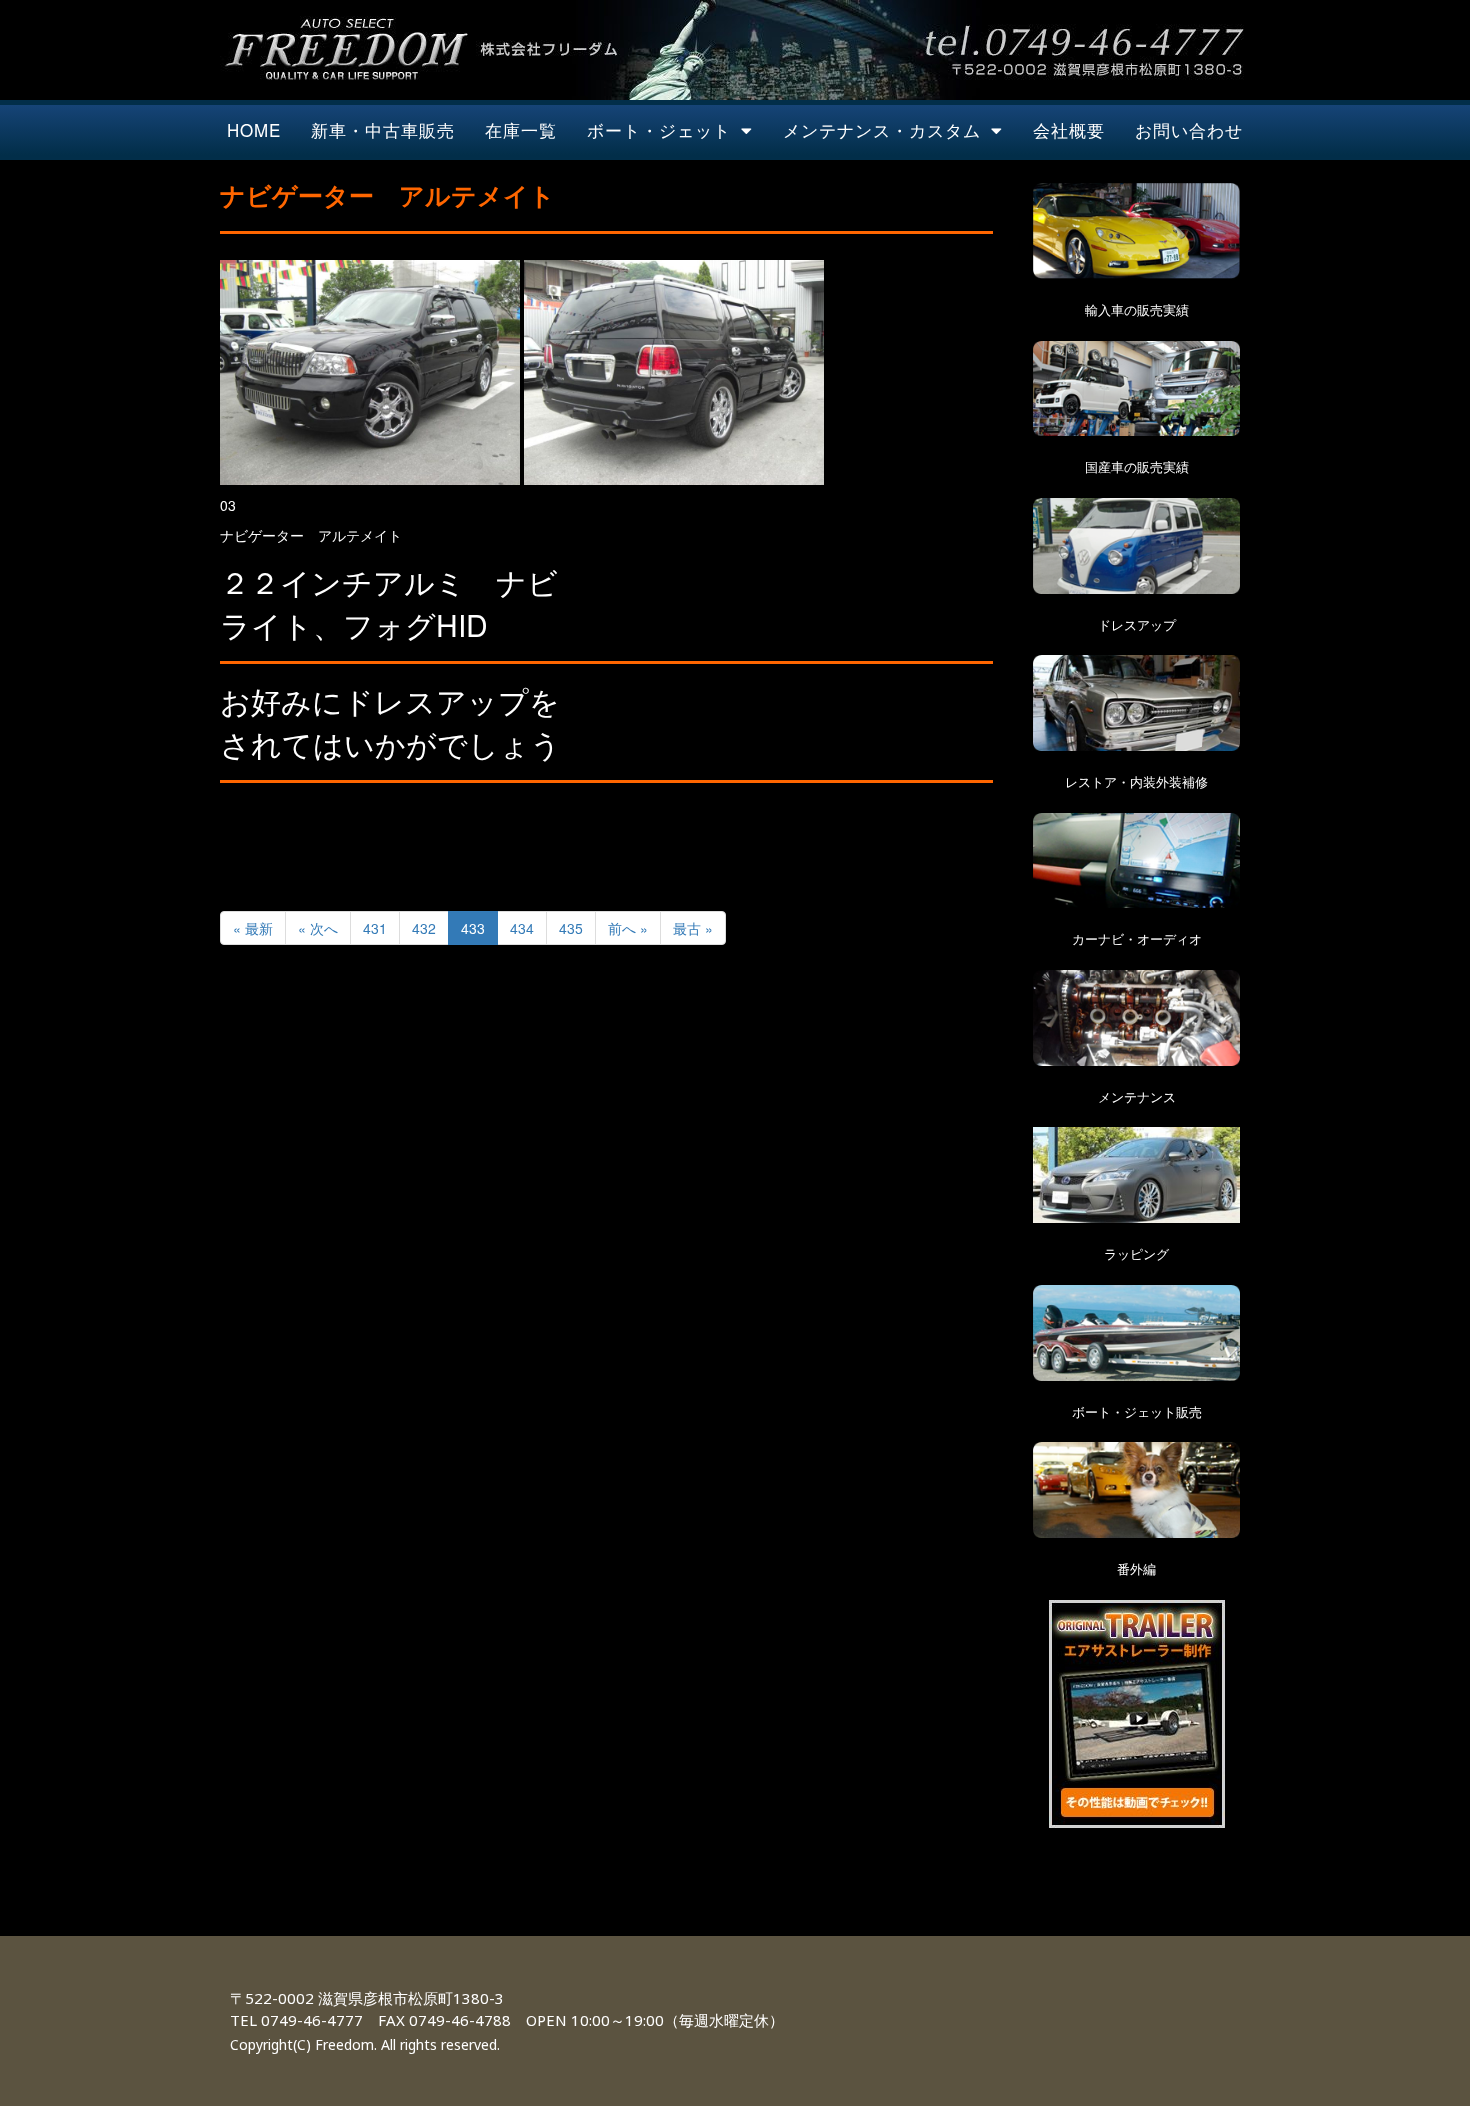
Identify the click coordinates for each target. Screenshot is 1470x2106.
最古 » (693, 928)
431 (375, 928)
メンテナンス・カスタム (882, 129)
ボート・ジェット (659, 129)
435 (571, 928)
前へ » (628, 928)
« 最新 (253, 928)
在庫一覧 (521, 129)
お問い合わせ (1189, 129)
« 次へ (318, 928)
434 (522, 928)
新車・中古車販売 (383, 129)
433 (473, 928)
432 (424, 928)
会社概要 (1069, 129)
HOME (254, 129)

To do =>
None of the pictures should appear; repeat the records exactly otherwise.

Written solution =>
Identify the click coordinates for each target. Screenshot is 1470x2106.
最古 » (693, 928)
431 (375, 928)
メンテナンス・カスタム (882, 129)
ボート・ジェット (659, 129)
435 (571, 928)
前へ » (628, 928)
« 最新 (253, 928)
在庫一覧 (521, 129)
お問い合わせ (1189, 129)
« 次へ (318, 928)
434 (522, 928)
新車・中古車販売 (383, 129)
433 (473, 928)
432 (424, 928)
会社概要 (1069, 129)
HOME (254, 129)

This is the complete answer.